First, there is the matter of constitutions: In case anyone forgot, Herring’s oath is to uphold both the Federal and state constitutions, and the Federal one comes first. You can argue with Herring’s reasoning on whether or not the 2006 amendment violates the Federal Constitution, but he has the power to express his opinion and act on it. To attempt to remove him from office for upholding the Federal constitution (as he sees it) is a much greater danger than anything Herring has done. I would also note that this great concern for the state constitution was appallingly missing back in 2007 when “transportation solutions” were a priority, the result being a dog’s breakfast of legislation that nearly every Republican not named Bob Marshall swore was a great achievement, yet was laughed out of town by a unanimous state Supreme Court. Voters might find the idea that the Constitution is paramount when it can stop same-sex-marriage but irrelevant when it protects their money from the taxman to be…a bit strange (more on that later).

Second, there is the question of Herring’s action: I’m reading some bizarre hair-splitting from some who say that Herring didn’t have to defend the 2006 amendment, but he shouldn’t have opposed it publicly. Why? Based on the rulings from the federal Supreme Court on this matter last year, refusing to defend and openly advocating for the plaintiffs is a distinction without a difference. Does it really matter that Herring is simply open about his agreement with the plaintiffs?
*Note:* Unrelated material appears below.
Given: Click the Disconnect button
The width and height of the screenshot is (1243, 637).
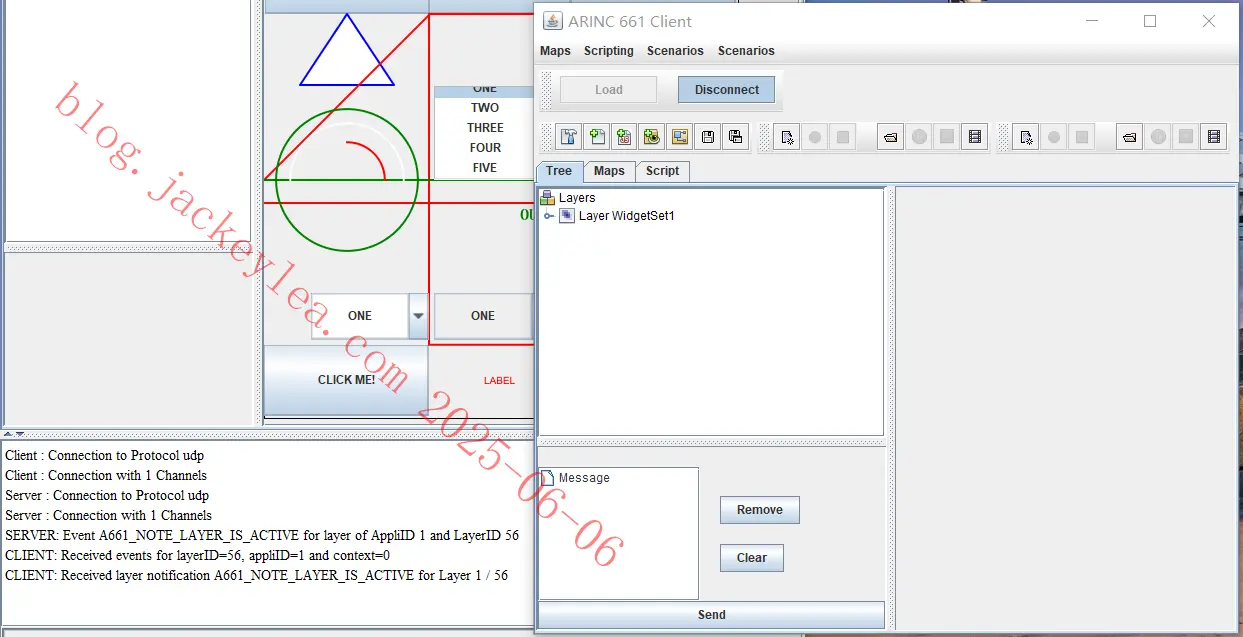Looking at the screenshot, I should 727,89.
Next up, we have the political implications, which are vast and multi-dimensional. For starters, as I noted above, the RPV’s respect for the state constitution is hardly consistent, and Democrats will gleefully remind voters of that for months and years. Again, voters saw the Richmond Republican crew pass and celebrate a blatantly unconstitutional tax scheme less than a decade ago. They will wonder why the constitution is so important now, and they will conclude that the Republicans care more about stopping gay marriages than keeping taxes low and government limited. That’s the political equivalent of drowning the Commonwealth in blue paint.
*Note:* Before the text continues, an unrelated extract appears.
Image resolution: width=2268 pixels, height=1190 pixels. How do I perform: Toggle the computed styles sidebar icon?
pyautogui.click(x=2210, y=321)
Yet there are also ramifications for just this year. Political capital that would otherwise be saved up for stopping Medicaid expansion (Brian Schoeneman explains the financial implications here; he didn’t mention that Medicaid does – at best – nothing to improve the health of the poor, but that would just reinforce the point) or Governor McAuliffe’s budget spending spree will be wasted on an effort doomed to fail (seven Senate Democrats would have to vote to remove Herring from office, and that’s not happening).

Finally, there is the one thing we are all forgetting – the flip side of what Herring has done: I may be the only person to notice this, but there are serious problems with the 1971 Virginia Constitution. Article 10 (on education) specifically discriminates against schools of faith, and could be read to make vouchers illegal in the Commonwealth (a potential violation of freedom of religion). Article 11 (on environmental protection) could be used to ride roughshod over property rights (and the Fifth and Fourteenth federal amendments). Do we really want future Attorneys General to arbitrarily defend an overreaching state government? Or muzzle itself in the face of such overreach? I feel the question answers itself.

For these reasons, impeaching Mark Herring is a terrible idea – one that will damage Virginia, the cause of limited government within Virginia, and the Republican Party of Virginia for years – if not decades.